Stored entries

* * * * *

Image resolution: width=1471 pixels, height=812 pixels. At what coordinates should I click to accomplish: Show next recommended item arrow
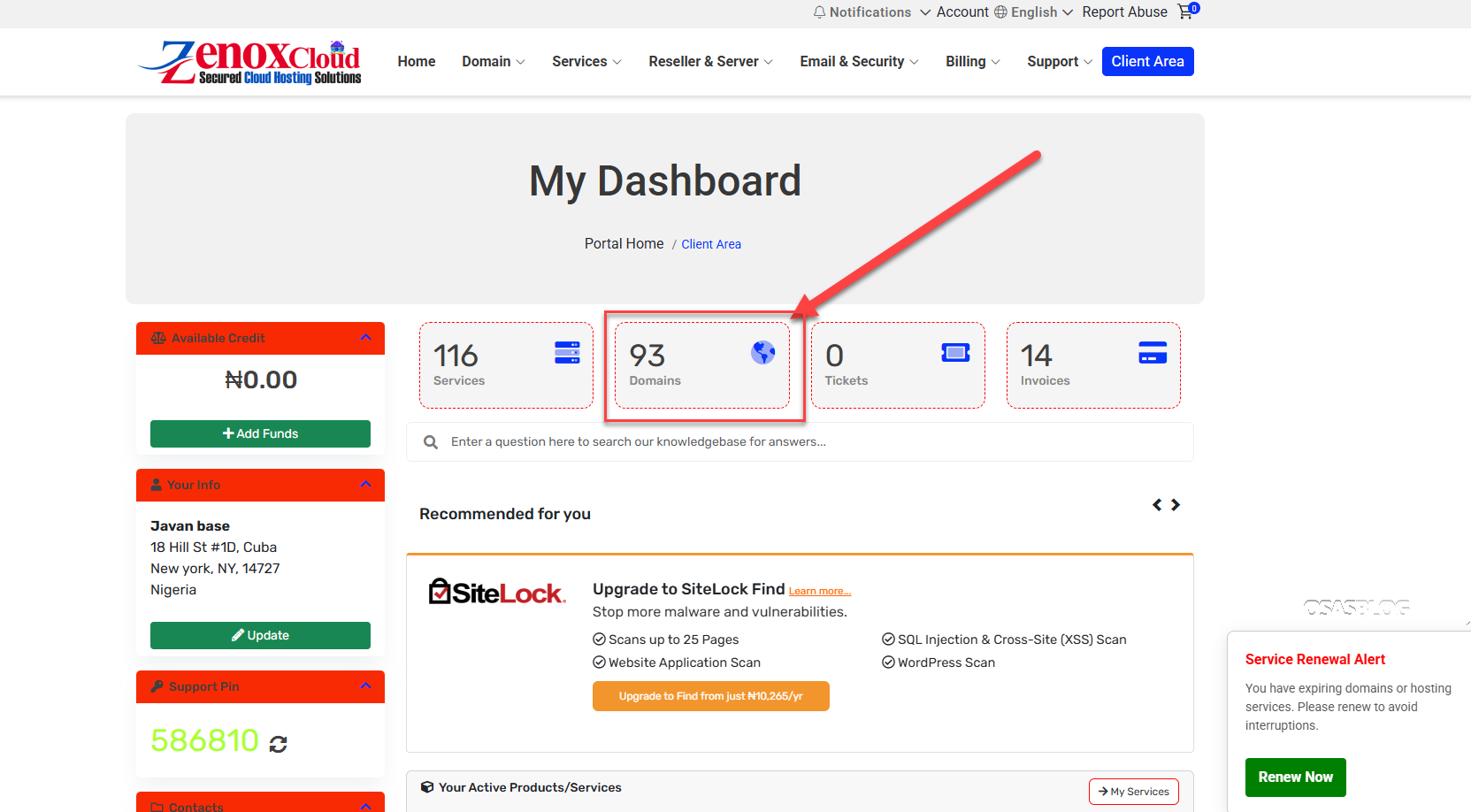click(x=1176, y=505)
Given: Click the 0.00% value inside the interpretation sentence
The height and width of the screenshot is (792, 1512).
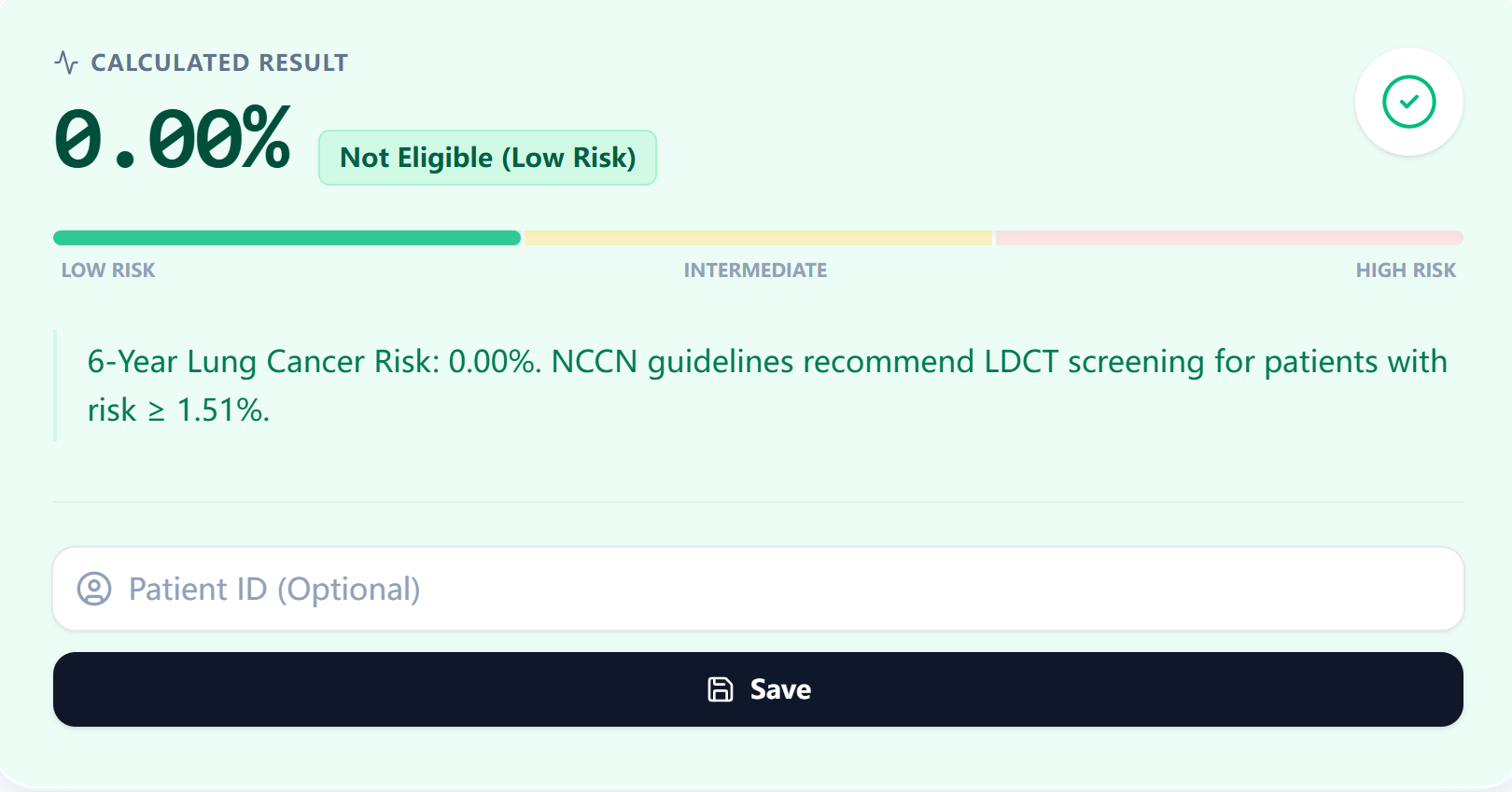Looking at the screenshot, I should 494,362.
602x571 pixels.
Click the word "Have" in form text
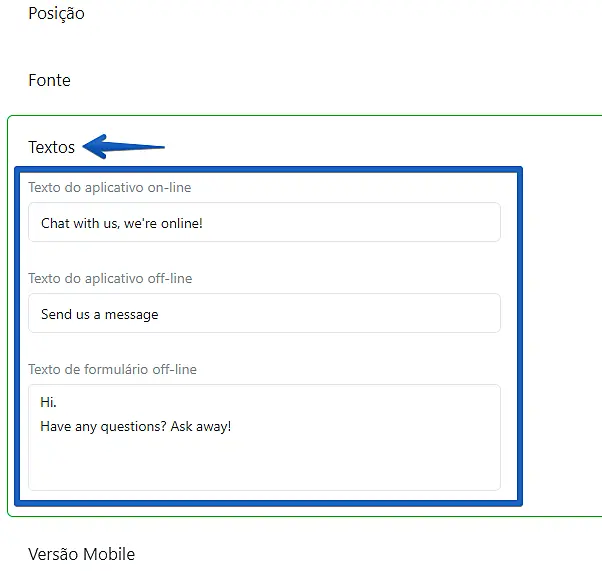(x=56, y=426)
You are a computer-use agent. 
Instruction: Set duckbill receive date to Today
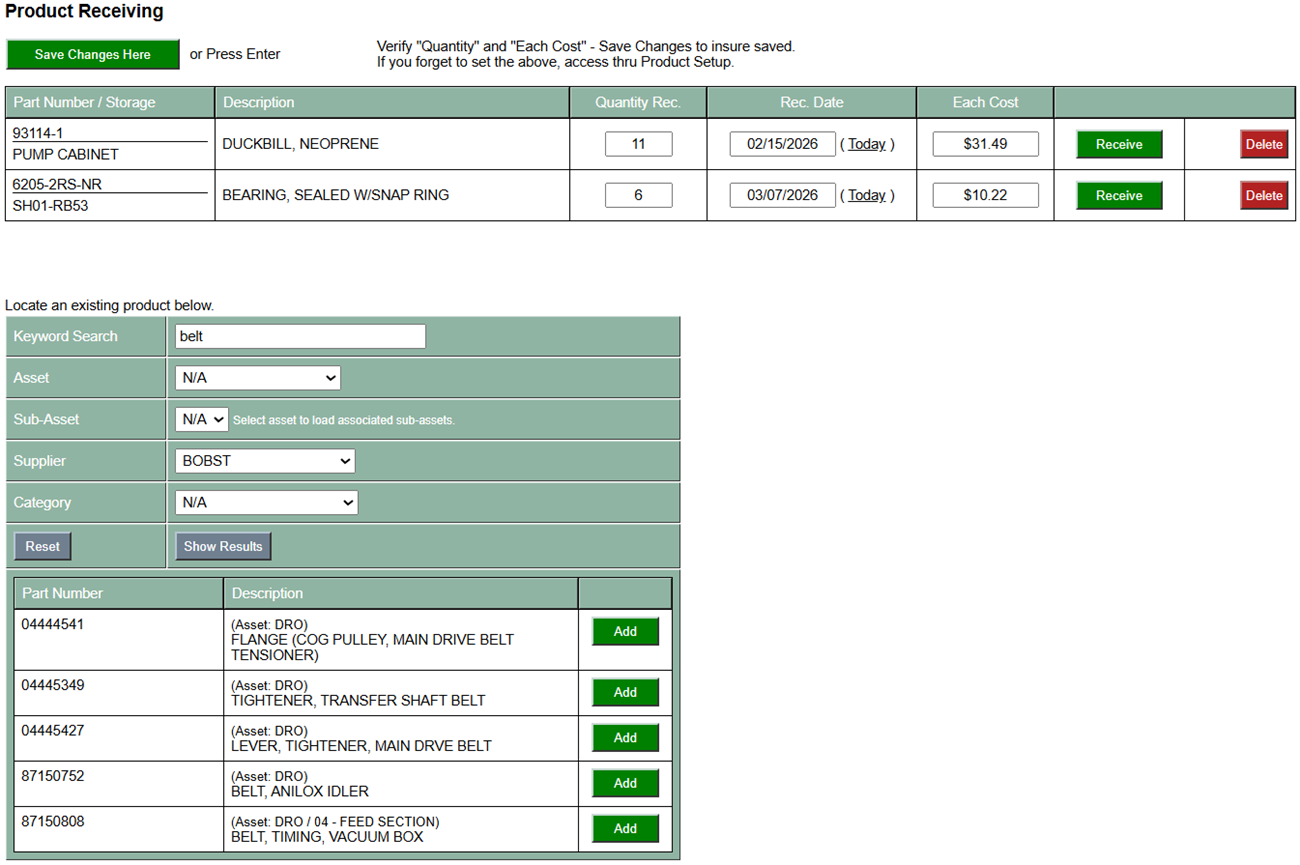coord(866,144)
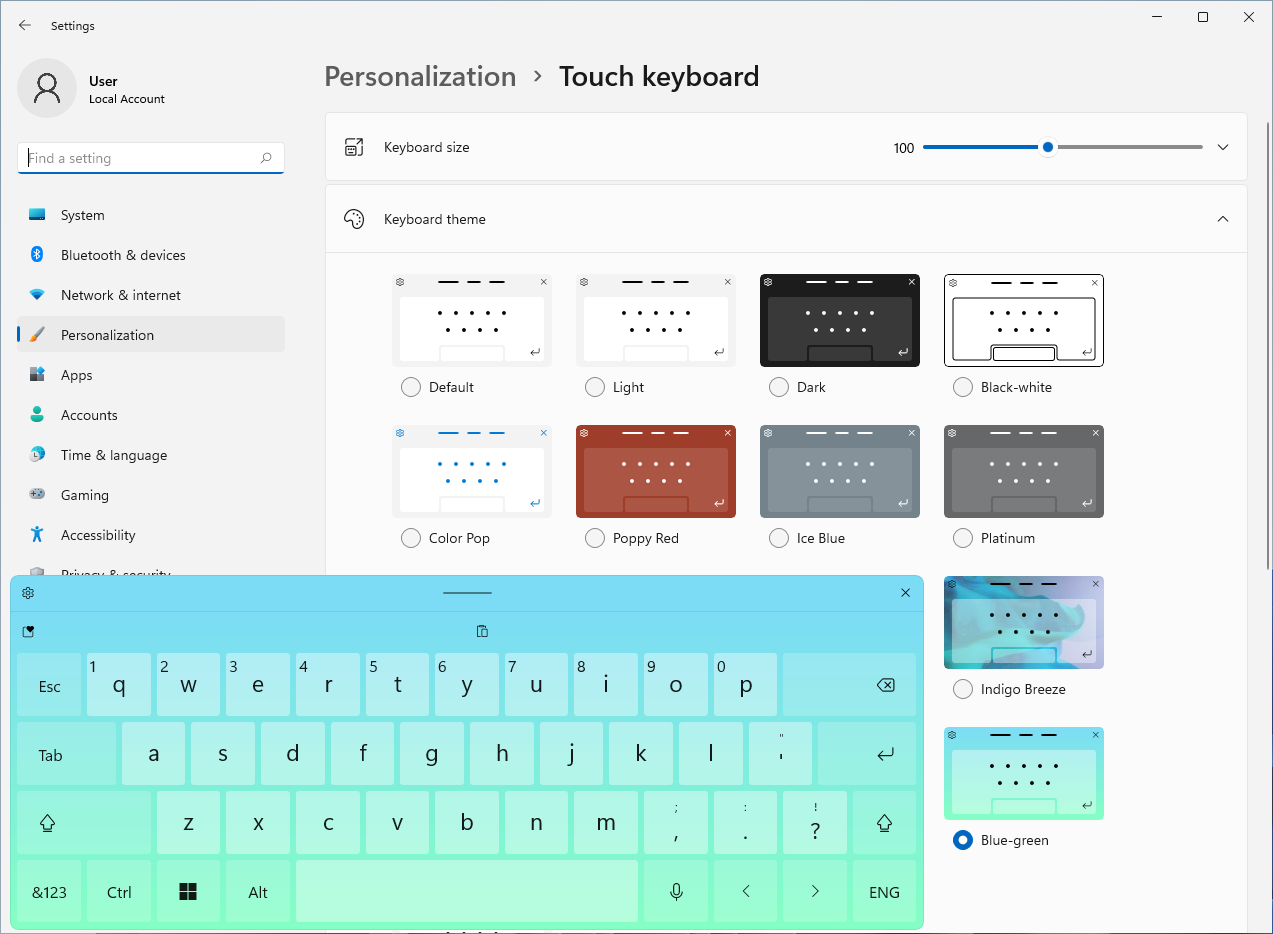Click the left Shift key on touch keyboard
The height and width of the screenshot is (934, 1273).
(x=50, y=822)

* * * * *

TASK PROMPT:
Here the job is to print the data above exactly, except for any pictures.

RESULT BELOW:
Image resolution: width=1471 pixels, height=812 pixels. At what coordinates should I click to accomplish: Show next recommended item arrow
click(x=1176, y=505)
Given: Click the 0.00% value inside the interpretation sentence
The height and width of the screenshot is (792, 1512).
Looking at the screenshot, I should 494,362.
602x571 pixels.
Click the word "Have" in form text
(x=56, y=426)
You are a computer-use agent. 
Instruction: Set duckbill receive date to Today
coord(866,144)
Click the left Shift key on touch keyboard
The height and width of the screenshot is (934, 1273).
(x=50, y=822)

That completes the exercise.